In the statement, Hyzon said, “We acknowledge the serious nature of this development and are working diligently with the assistance of outside legal and financial advisors to resolve this matter as quickly as possible. Due to these findings, financial statements and guidance previously issued by the company can no longer be relied upon.
“Hyzon remains dedicated to our mission of delivering zero-emission hydrogen-powered commercial vehicles and accelerating clean transport across the globe. We affirm our unwavering commitment to our customers, employees, partners, shareholders and suppliers – and are determined to resolve these issues as soon as possible.”
Subsequently, Hyzon on August 17, 2022, revealed it had received notice from The Nasdaq Stock Market that its failure to file its second quarter report (Form 10-Q) meant the company was no longer complying with its listing rule, requiring companies to timely file all required period reports with the Securities and Exchange Commission (SEC).
Despite the notice offering no immediate effect on the listing or trading of Hyzon’s common stock on the Nasdaq Global Select Market, Nasdaq confirmed that the company must submit a plan within 60 calendar days from August 16, 2022, no later than October 14, 2022, addressing how it intends to regain compliance.
The same day as the Nasdaq notice, Hyzon announced a ‘leadership transition’ which would see its one of its founders, Craig Knight depart from his role as a director of the company. Parker Meeks now takes up the reins as Interim President and CEO of Hyzon, effective immediately.
Read more: Parker Meeks appointed interim President and Chief Executive of Hyzon Motors
On November 18, 2022, Hyzon announced it received notice from The Nasdaq Stock Market stating that it remains in non-compliance with Nasdaq listing rules. H2 View understands the notice alerted the company that it had not yet filed its quarterly report on Form 10-Q for the period ending September 30 (2022) (Q3 Form 10-Q).
Read more: Nasdaq notices pile up at Hyzon – company remains in ‘non-compliance with rules’
In a statement, Hyzon said the latest notice will have “no immediate effect on the listing or trading of the company’s common stock on the Nasdaq Global Select Market,” however noted that there can be “no assurances” that further delays in the filing of the Forms 10-Q will “not have an impact on the listing or trading of the company’s common stock.”

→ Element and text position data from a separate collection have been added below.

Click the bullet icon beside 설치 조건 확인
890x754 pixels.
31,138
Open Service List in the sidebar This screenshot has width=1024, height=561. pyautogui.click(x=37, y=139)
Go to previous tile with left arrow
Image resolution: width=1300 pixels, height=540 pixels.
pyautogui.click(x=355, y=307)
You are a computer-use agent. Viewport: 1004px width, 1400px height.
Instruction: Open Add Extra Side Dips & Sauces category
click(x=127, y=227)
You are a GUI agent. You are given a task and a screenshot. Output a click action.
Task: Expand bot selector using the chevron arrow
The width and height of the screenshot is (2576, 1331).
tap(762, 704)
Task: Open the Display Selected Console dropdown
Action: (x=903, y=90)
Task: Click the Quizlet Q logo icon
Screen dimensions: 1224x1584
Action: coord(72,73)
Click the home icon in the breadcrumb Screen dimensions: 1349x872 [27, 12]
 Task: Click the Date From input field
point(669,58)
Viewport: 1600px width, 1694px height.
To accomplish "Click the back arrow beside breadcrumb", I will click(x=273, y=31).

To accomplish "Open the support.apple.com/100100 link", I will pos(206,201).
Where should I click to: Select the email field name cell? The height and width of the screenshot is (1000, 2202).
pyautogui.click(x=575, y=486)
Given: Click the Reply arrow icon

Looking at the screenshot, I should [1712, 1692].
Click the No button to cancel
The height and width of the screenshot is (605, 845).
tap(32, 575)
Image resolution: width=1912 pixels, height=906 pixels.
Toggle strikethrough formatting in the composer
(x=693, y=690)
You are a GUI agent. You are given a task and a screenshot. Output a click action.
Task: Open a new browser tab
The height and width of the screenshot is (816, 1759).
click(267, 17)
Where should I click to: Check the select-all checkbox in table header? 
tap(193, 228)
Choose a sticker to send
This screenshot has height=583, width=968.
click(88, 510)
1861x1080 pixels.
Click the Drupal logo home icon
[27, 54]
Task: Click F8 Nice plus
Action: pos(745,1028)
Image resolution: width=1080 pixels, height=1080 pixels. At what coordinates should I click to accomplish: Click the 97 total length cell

After the initial notice regarding the late Q2 Form 10-Q, Nasdaq confirmed Hyzon must submit a plan within 60 calendar days from August 16, no later than October 14, 2022, addressing how it intends to regain compliance.
According to Hyzon, Nasdaq has now indicated that the company must:
Submit an update to its original plan to regain compliance with respect to the filing requirement, no later than December 1, 2022.
Submit a summary of the company’s previously announced internal investigation on or before January 16, 2023.
And file the delinquent Forms 10-Q on or before February 13, 2023.
Hyzon has said it intends to file the delinquent Forms 10-Q “as soon as practicable.”